Gathering with family and eating at Grandma’s house . . .
The food . . .
The smells . . .
Drawing names for Christmas . . .
My first ‘Thanksgiving’ dinner - friends and I were going to New York for Thanksgiving in college, so beforehand, I invited them over and made them a feast . . . my first Thanksgiving away from home . . .
Thanksgivings not-so-traditional and/or away . . . Thanksgiving with my seminary colleagues also working overseas in Scotland . . . fabulous . . .Thanksgiving alone after my divorce . . . Thanksgiving in New York City, separated from all my family, walking from 34th Street to the restaurant in the 80's . . . the parade was fabulous, the dinner, not so much . . .

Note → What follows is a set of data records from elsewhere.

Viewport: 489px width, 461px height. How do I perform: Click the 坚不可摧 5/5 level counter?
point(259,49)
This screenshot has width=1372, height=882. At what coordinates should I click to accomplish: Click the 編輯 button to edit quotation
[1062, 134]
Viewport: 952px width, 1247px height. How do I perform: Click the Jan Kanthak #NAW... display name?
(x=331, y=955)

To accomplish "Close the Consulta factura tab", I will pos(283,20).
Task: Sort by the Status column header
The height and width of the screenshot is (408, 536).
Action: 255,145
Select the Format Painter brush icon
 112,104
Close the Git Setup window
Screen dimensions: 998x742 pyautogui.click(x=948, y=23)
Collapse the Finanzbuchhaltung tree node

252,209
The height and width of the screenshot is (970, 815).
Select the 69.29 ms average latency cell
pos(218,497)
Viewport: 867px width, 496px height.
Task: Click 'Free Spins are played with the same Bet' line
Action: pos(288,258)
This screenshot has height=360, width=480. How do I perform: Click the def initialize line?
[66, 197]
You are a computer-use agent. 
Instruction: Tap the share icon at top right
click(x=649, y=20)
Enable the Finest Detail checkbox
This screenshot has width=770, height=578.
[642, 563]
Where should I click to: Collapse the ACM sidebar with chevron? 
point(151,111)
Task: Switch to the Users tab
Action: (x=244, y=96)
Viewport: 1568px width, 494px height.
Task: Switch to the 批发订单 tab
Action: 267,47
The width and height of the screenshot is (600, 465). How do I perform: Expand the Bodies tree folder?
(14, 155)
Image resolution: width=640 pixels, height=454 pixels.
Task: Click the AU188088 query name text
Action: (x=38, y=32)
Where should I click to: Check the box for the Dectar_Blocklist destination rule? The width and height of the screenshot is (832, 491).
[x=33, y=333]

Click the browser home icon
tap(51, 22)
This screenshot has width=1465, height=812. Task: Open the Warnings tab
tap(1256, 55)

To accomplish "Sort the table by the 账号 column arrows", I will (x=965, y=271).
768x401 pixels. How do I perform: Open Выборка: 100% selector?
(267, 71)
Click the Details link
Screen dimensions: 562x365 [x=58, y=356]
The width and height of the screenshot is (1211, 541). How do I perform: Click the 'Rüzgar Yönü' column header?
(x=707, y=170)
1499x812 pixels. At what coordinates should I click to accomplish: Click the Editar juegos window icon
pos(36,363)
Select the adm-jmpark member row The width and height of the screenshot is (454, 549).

When I started making the Thanksgiving dinner . . . family gathered . . . laughing, the Thanksgiving box Araka made (I still have it) . . . getting out all the best china, setting the table, appreciating the beauty as well as the food, friends coming over later, after their own feasts . . . my step-son’s Thanksgiving of four(!) meals . . . he calls every Thanksgiving . . . Thanksgiving in my apartment with seminary friends . . . the Saturday after Thanksgiving when I learned my colleagues had been kidnaped . . .
There are no food disasters in my memories . . . there are only memories of family and friends, gathered around the table . . .
It is no accident that in celebrating communion, we first say the prayer called The Great Thanksgiving and that communion itself, in the Greek, is called The Eucharisto (The Thanksgiving) . . .
I never serve at a soup kitchen for Thanksgiving or Christmas . . . those are days I always want to be with family and friends, just us, sitting, laughing and talking, even watching football . . . our togetherness our communion and our thanks . . .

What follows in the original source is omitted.